AUFGABE 1:
Stelle alle Zeilen der Datensätze als Markdown-Tabelle mit den Spalten „Nr.“ und „Zeile“ dar und lass leere Zeilen aus. Die Bilder gehören nicht in die Antwort.

Die seltsamen Erziehungskünste, denen bei Campe eine so ausgedehnte Rolle zugewiesen wird, spielen in unser Buch nicht hinüber. Sie waren es zu allermeist, die sein Werk schon seit vielen Jahrzehnten bei den Gebildeten, gelind ausgedrückt, in Verdacht gebracht haben. Ganz abgesehen von ihrer steifleinenen Pedanterie enthalten sie in Beurteilung des Schöpferwillens einen Bestandteil, der heute nicht mehr als sittlich berechtigt anerkannt werden darf. Nach den Anweisungen mittelalterlicher Theodizeen wird das Walten Gottes einer Zensur unterzogen mit dem Erfolg, daß der Schöpfer nicht sowohl gelobt als vielmehr »belobigt« wird, nach dem unmittelbaren oder verzögerten Nutzen seiner Handlungen für den Menschen, im vorliegenden Fall für Robinson. Fast durchweg legt jener Erzieher an die Absichten Gottes den engen und kurzfristigen Maßstab seiner eigenen Meinung über das, was im Augenblick oder etwas später als vorteilhaft und nutzbringend erscheint. Daß es der Erzähler gut und brav meint, das darf nicht bezweifelt werden; allein ebenso wenig, daß die hierdurch anerzogene Religiosität auf ein Motiv der Selbstsucht gestimmt wird, das von Kindergemütern ferngehalten werden sollte. Wir haben uns daher bemüht, in allen Betrachtungen einen anderen Grundton hindurchklingen zu lassen, den großen, weihevollen Orgelpunkt der Natur, der unendlichen Schöpfung, deren Majestät den Kindern am deutlichsten aufgeht, wenn ihnen die Erscheinungen der Welt recht anschaulich geschildert werden.

EINGABEDATEN:
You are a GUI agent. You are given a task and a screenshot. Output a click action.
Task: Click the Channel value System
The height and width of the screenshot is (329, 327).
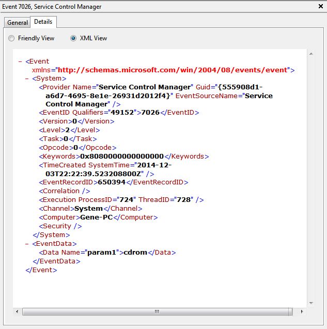[89, 209]
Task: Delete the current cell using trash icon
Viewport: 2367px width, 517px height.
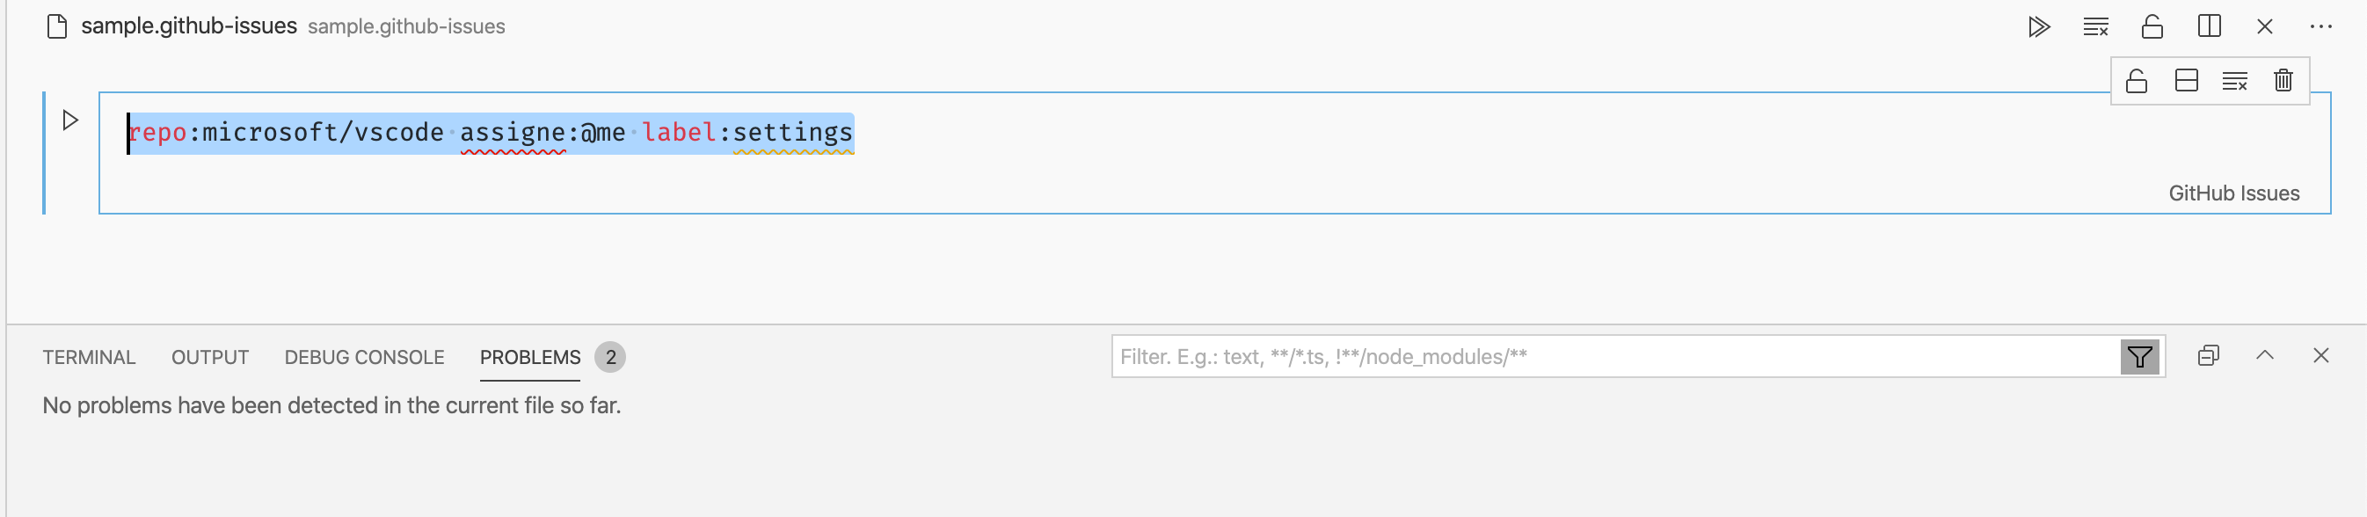Action: (2284, 81)
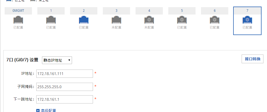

AUFGABE 2:
Prüfe, ob die folgenden Aussagen mit dem Textauszug übereinstimmen. Antworte jeweils mit Ja oder Nein und führe die entscheidenden Worte des Textauszugs wörtlich an.
(a) Campes Erziehungskünste werden in das Buch übernommen.
(b) Es darf nicht bezweifelt werden, dass der Erzähler es gut und brav meint.
(c) Das Walten Gottes wird nach dem Nutzen seiner Handlungen für Robinson bewertet.

ANTWORT 1:
| Nr. | Zeile |
|---|---|
| 1 | You are a GUI agent. You are given a task and a screenshot. Output a click action. |
| 2 | Task: Click the Channel value System |
| 3 | The height and width of the screenshot is (329, 327). |
| 4 | [89, 209] |
| 5 | Task: Delete the current cell using trash icon |
| 6 | Viewport: 2367px width, 517px height. |
| 7 | Action: (2284, 81) |

ANTWORT 2:
(a) Nein: „Die seltsamen Erziehungskünste, denen bei Campe eine so ausgedehnte Rolle zugewiesen wird, spielen in unser Buch nicht hinüber.“
(b) Ja: „Daß es der Erzähler gut und brav meint, das darf nicht bezweifelt werden“
(c) Ja: „nach dem unmittelbaren oder verzögerten Nutzen seiner Handlungen für den Menschen, im vorliegenden Fall für Robinson“